US President George W. Bush called on Europe today to fight terrorism alongside the US and said NATO needs "a new strategy," in an address to Germany's lower house of parliament that was briefly disrupted by four pacifist deputies.
"We face an aggressive force that glorifies death, that targets the innocent, that seeks... murder on a massive scale," Mr Bush told the Bundestag.
He said Europe and the US would "face these challenges together." At stake is "not just America and Europe. We are defending civilization itself."
Mr Bush was speaking on the first full day of a four-nation tour designed to reassure key US allies that Washington will not pursue the war against terrorism unilaterally.
He had earlier said his address would be a major expression of his administration's policy. Thousands of anti-war demonstrators have been in the streets of Berlin since his arrival.

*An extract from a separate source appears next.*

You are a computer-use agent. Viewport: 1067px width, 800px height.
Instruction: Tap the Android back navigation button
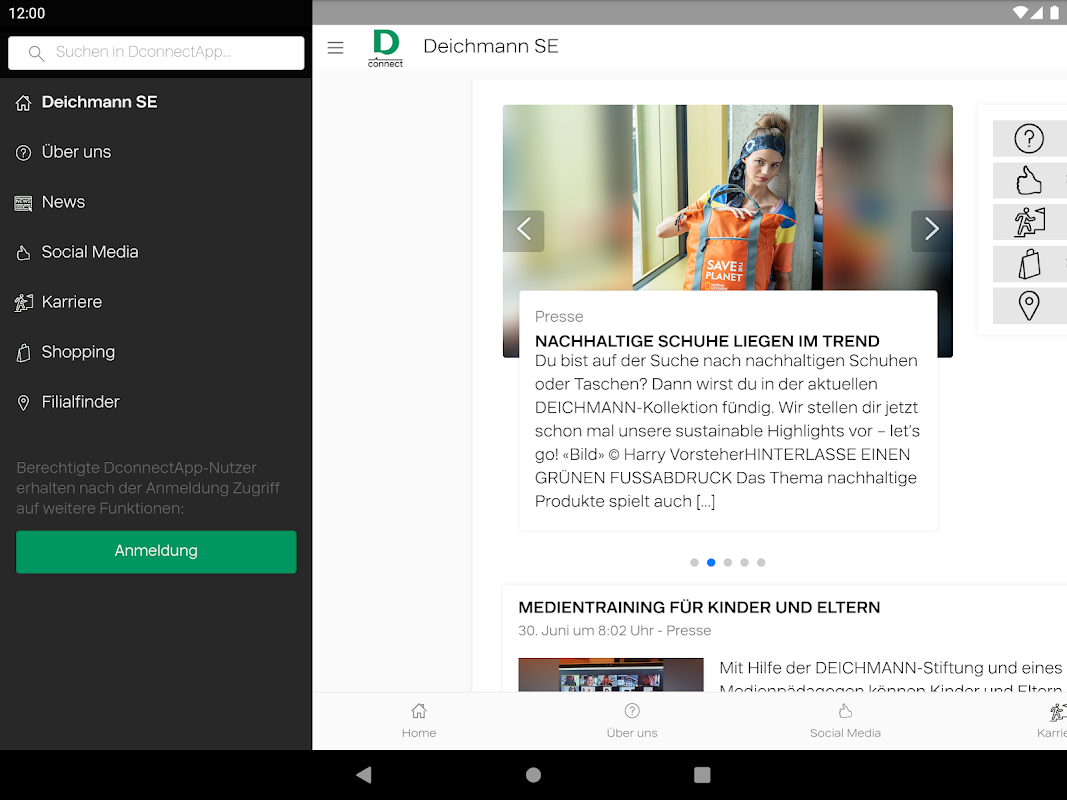point(364,775)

And during Mr Bush's address, four deputies from the former communist Party of Democratic Socialism and the Greens, part of the German Chancellor Gerhard Schroeder's ruling coalition, unfurled a protest banner and walked out.
The banner read: "Mr Bush and Mr Schroeder, Stop Your Wars." Other deputies shouted at the four, one of them wearing a red arm band, as they left.
On the war on terrorism launched after the September 11th attacks on the US, Mr Bush said terrorists are "seeking nuclear, chemical and biological weapons."
"Wishful thinking might bring comfort but not security," he said. "Call this a strategic challenge, call it, as I do, axis of evil, call it by any name you choose but let us speak the truth," he said.
Mr Bush said "NATO must be able and willing to act whenever threats emerge," including "all the assets of modern defense - mobile and deployable forces, sophisticated special operations, the ability to fight under the threat of chemical and biological weapons."
Mr Bush, who is traveling to Russia for a summit with President Vladimir Putin Friday, said: "We must lay the foundations (for peace) with a Europe that is whole and free and at peace for the first time in its history."